### [GIVEN PROBLEM]
Format the lines of the items below as a JSON list of strings, one string per line and with blank lines omitted. Leave the pictures out of the result.

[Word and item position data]

※ ※ ※

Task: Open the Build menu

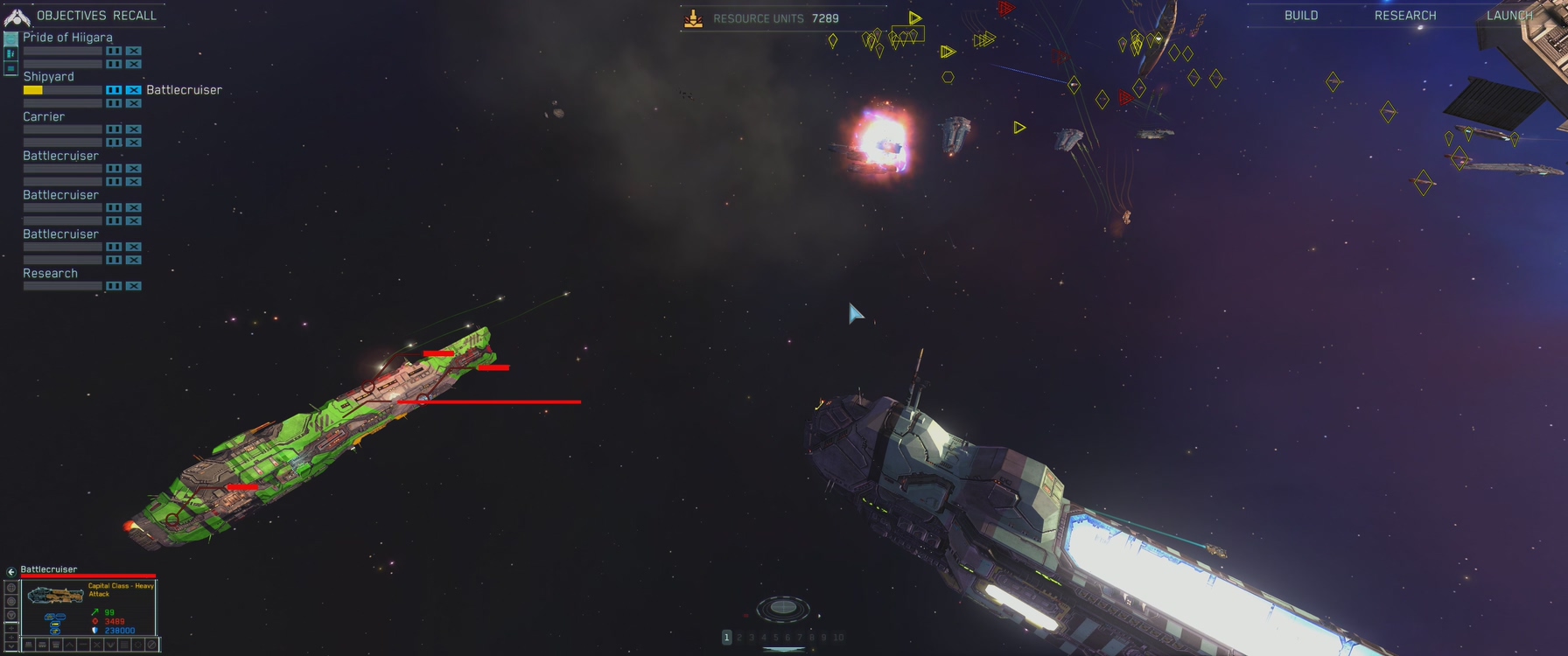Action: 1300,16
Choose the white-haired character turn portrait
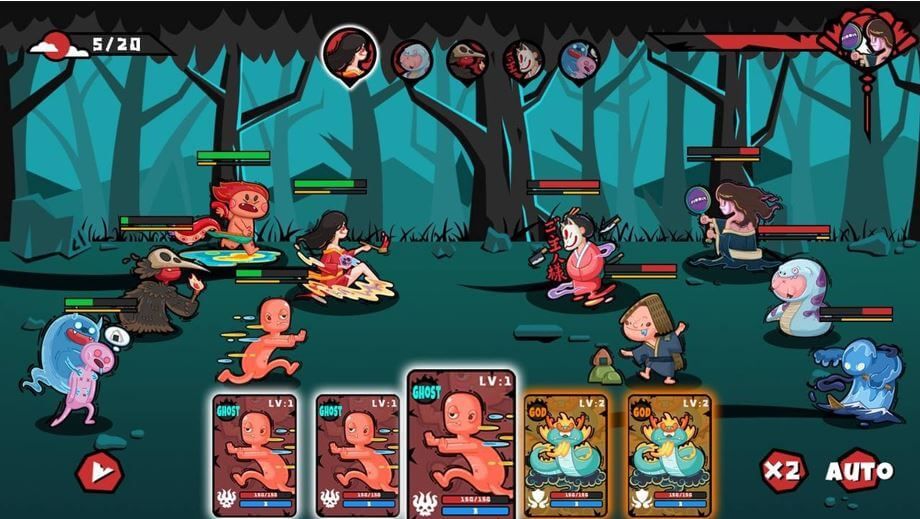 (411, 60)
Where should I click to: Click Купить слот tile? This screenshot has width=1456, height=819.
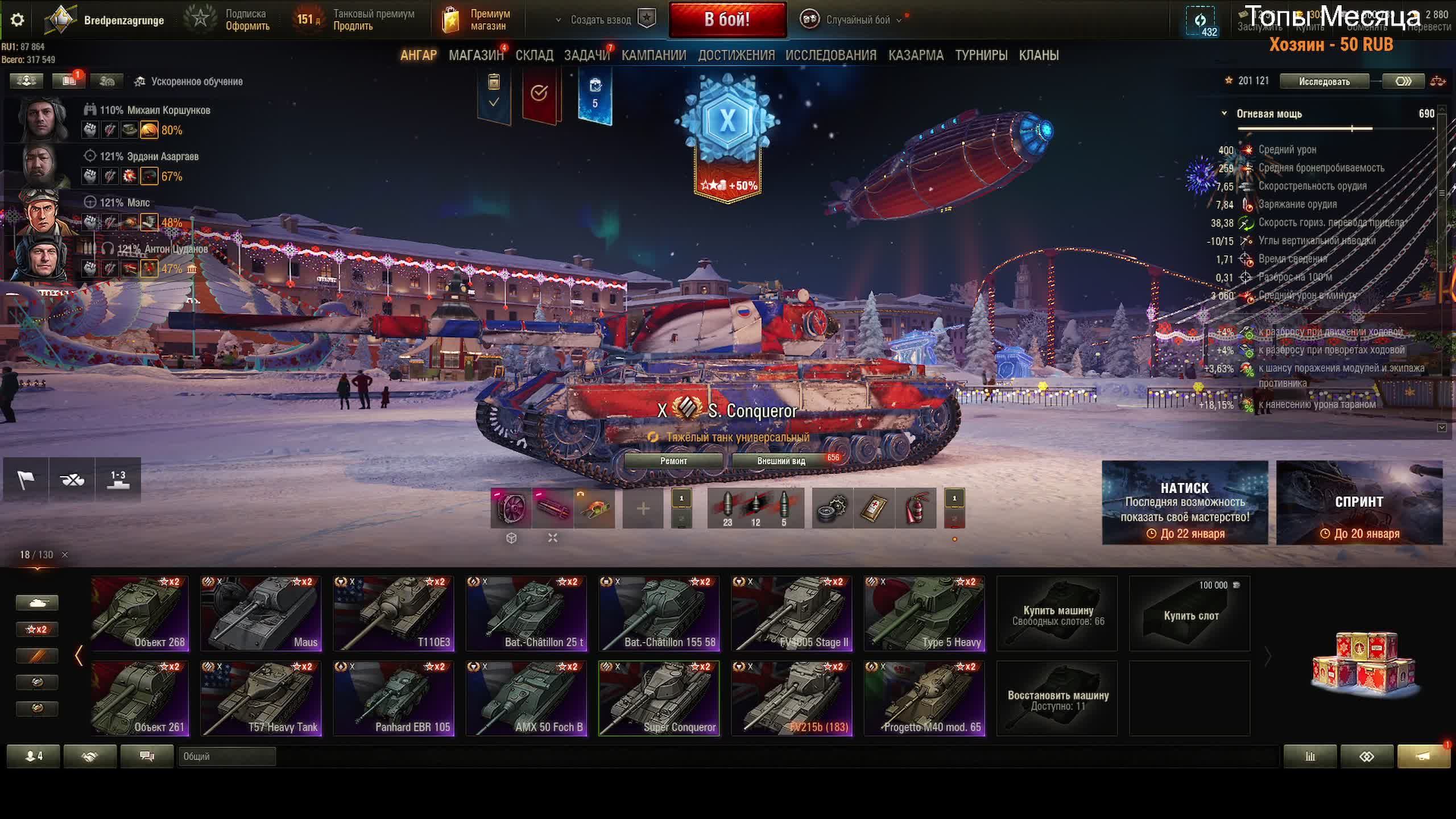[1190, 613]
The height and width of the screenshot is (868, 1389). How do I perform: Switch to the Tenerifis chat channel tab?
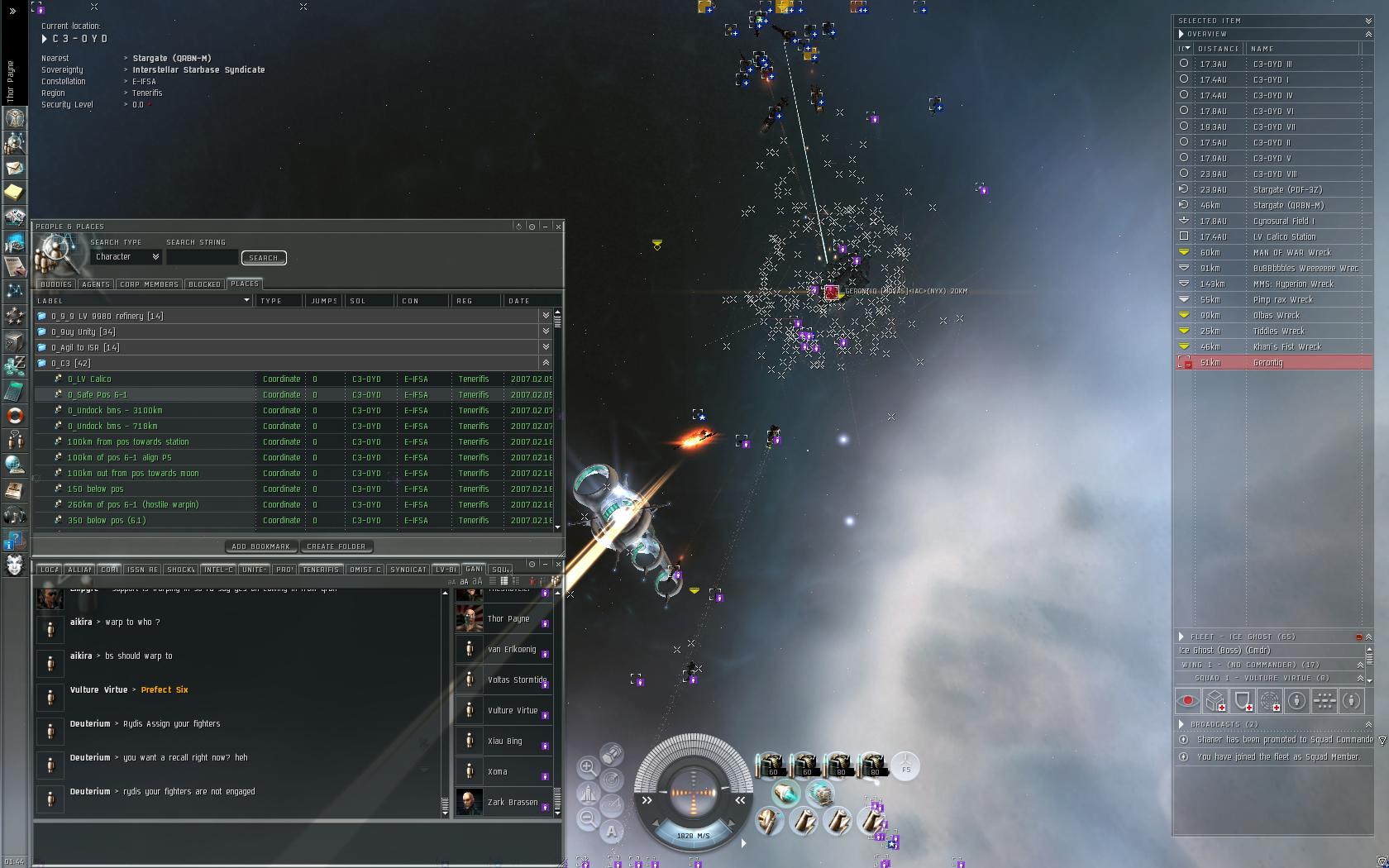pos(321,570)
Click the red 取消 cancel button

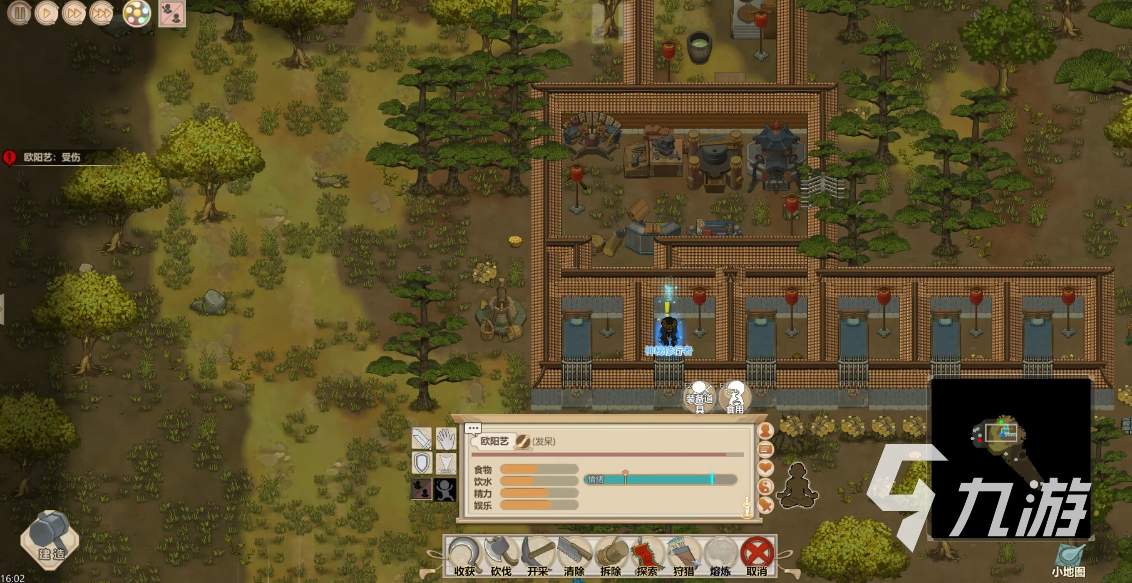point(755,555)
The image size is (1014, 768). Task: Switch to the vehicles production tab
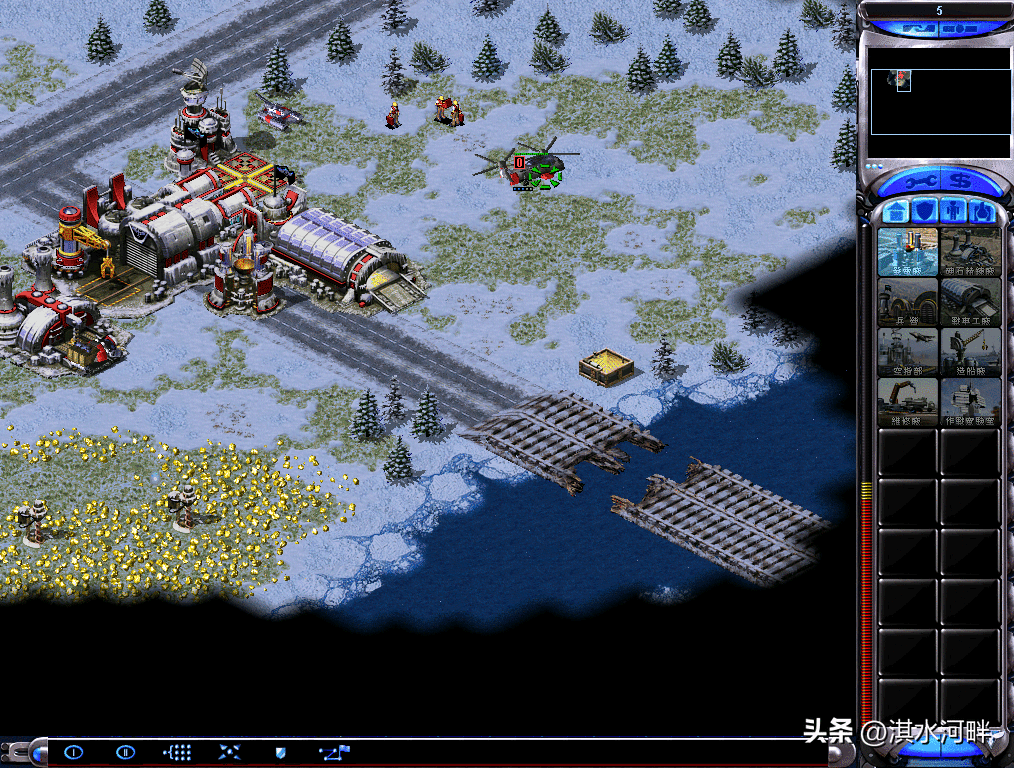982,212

※ ※ ※

### [COMPLETE RESPONSE]
[
  "Task: Open the Build menu",
  "Action: 1300,16",
  "Choose the white-haired character turn portrait",
  " (411, 60)",
  "Where should I click to: Click Купить слот tile? This screenshot has width=1456, height=819.",
  "[1190, 613]",
  "The height and width of the screenshot is (868, 1389). How do I perform: Switch to the Tenerifis chat channel tab?",
  "pos(321,570)",
  "Click the red 取消 cancel button",
  "point(755,555)",
  "The image size is (1014, 768). Task: Switch to the vehicles production tab",
  "982,212"
]